Ok, enough blabbing...time to suit up. We're hitting what we hope is a large warehouse full of scientific equipment. The more tech we've got the better our chances of our docs finding a solution to our problems. This raid is going to be a bit more hairy than most...for some reason the building is pretty much surrounded by zombies. Could mean people are holed up in there, but we're not sure.

Anyway...peace.

Tuesday, February 16, 2010

Contingency Planning.

A story:
Following the contingency plan was simple when the alarms went off. It was well written, concise and obvious. When I reached my assigned place I discovered the next stop was to read "Green Book Number 17". Green Book Number 17 was difficult to find at first because it was so small. Merely a thick paper cover and a single sheet of paper.

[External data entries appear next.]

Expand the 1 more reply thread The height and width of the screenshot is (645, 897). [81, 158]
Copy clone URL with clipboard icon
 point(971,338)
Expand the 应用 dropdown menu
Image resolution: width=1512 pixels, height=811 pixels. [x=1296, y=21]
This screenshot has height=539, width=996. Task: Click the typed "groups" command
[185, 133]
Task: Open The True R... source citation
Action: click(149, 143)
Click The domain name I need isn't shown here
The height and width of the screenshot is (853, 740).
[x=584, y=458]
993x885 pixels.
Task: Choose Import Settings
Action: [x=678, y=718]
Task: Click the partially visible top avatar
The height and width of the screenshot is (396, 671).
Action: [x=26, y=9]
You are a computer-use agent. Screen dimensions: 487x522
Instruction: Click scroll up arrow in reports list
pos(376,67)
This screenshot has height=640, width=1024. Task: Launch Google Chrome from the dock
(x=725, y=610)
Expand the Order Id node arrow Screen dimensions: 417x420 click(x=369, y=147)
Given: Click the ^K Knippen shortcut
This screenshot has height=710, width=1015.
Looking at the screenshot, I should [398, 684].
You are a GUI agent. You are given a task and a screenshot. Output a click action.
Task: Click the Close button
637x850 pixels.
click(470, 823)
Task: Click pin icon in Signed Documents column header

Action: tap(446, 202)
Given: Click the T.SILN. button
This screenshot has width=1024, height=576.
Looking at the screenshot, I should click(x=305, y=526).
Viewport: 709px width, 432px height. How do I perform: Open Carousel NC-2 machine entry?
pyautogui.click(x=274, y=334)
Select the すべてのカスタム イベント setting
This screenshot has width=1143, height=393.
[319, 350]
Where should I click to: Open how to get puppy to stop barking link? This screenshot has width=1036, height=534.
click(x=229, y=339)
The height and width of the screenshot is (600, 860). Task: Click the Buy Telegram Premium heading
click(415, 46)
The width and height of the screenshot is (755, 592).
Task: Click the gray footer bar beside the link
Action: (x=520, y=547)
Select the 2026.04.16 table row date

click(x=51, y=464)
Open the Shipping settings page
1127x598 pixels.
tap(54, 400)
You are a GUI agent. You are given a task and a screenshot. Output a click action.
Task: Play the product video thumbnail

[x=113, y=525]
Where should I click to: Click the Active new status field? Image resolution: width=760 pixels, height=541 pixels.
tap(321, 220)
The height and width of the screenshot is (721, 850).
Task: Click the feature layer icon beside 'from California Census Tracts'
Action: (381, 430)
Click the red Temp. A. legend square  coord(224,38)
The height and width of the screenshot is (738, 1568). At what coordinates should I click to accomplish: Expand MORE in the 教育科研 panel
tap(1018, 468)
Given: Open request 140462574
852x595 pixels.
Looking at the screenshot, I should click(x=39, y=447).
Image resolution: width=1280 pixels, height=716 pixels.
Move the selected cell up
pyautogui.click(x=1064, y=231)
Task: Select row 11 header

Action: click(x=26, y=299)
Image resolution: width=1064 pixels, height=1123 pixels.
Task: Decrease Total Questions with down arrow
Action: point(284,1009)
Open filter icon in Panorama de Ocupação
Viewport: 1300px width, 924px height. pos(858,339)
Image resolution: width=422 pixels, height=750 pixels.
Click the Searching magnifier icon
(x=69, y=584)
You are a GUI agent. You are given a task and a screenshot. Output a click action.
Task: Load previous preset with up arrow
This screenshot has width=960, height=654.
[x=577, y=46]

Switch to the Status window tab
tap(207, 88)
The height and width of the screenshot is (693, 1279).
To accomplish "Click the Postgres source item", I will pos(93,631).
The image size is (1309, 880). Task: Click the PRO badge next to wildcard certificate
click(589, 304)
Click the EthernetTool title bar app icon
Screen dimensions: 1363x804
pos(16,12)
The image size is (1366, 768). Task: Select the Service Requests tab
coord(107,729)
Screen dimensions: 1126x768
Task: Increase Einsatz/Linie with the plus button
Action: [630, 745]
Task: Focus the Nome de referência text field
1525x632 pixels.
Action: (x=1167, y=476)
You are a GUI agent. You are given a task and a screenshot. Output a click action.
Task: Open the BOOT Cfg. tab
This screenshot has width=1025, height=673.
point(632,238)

The single sheet of paper said only "Find box 17 on the lower shelf and follow instructions."

Box 17 was one of only a few boxes on the shelves and was about the size of a shoe box, only made of heavy metal locked with a combination lock. Likely the combination lock for the 6 digit number I'd been told to memorize last year.

The top of the box had a 3"x5" card on top that said "Open box while alone in locked room immediately." Simple enough, the room I was assigned for emergency use was just down the hall so I stepped in and locked the door. Everyone outside was going about their duties in an orderly fashion so no need for me to interfere.

Sure enough the number I had fit the box I had. Inside the box was quite a surprise, not what I'd expected at all. A box of syringes, a small mirror, a headlamp, a bottle of rubbing alcohol, a box of sterile wipes, a 9 mm hand gun and 4 boxes of shells. Also a sealed red envelope with INSTRUCTIONS printed on it.

Inside the envelope was a set of simple instructions I found hard to grasp. Simple to list, difficult to execute.

"If you are following instructions which have led to opening this box, the base will be completely sealed in less than 10 minutes. Follow these instructions as quickly as you can, time is against you.
1. Look in the mirror. If the whites of your eyes have any bright yellow coloring find your next in command and give them this box. If not follow the rest of these instructions.
2. Inoculate yourself immediately.
3. Find your next in command and check their eyes. If no yellow is visible inoculate them immediately. If their eyes are yellow at all, shoot them in the head.
4. Repeat these steps for every person in your section of the building.

If in 4 hours no others have developed symptoms use the intercom to begin trying to contact Central Command.